[[ EXERCISE INPUT open ]]
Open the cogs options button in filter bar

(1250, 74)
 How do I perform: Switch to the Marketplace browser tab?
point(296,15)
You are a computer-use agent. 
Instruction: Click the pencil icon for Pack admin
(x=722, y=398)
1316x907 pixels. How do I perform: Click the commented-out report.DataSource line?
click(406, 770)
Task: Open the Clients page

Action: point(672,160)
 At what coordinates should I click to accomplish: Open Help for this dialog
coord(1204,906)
[[ EXERCISE INPUT closed ]]
PROBLEM TO SOLVE: For this exercise, the records above must be returned exactly.

WRITTEN RESPONSE:
Open the cogs options button in filter bar

(1250, 74)
 How do I perform: Switch to the Marketplace browser tab?
point(296,15)
You are a computer-use agent. 
Instruction: Click the pencil icon for Pack admin
(x=722, y=398)
1316x907 pixels. How do I perform: Click the commented-out report.DataSource line?
click(406, 770)
Task: Open the Clients page

Action: point(672,160)
 At what coordinates should I click to accomplish: Open Help for this dialog
coord(1204,906)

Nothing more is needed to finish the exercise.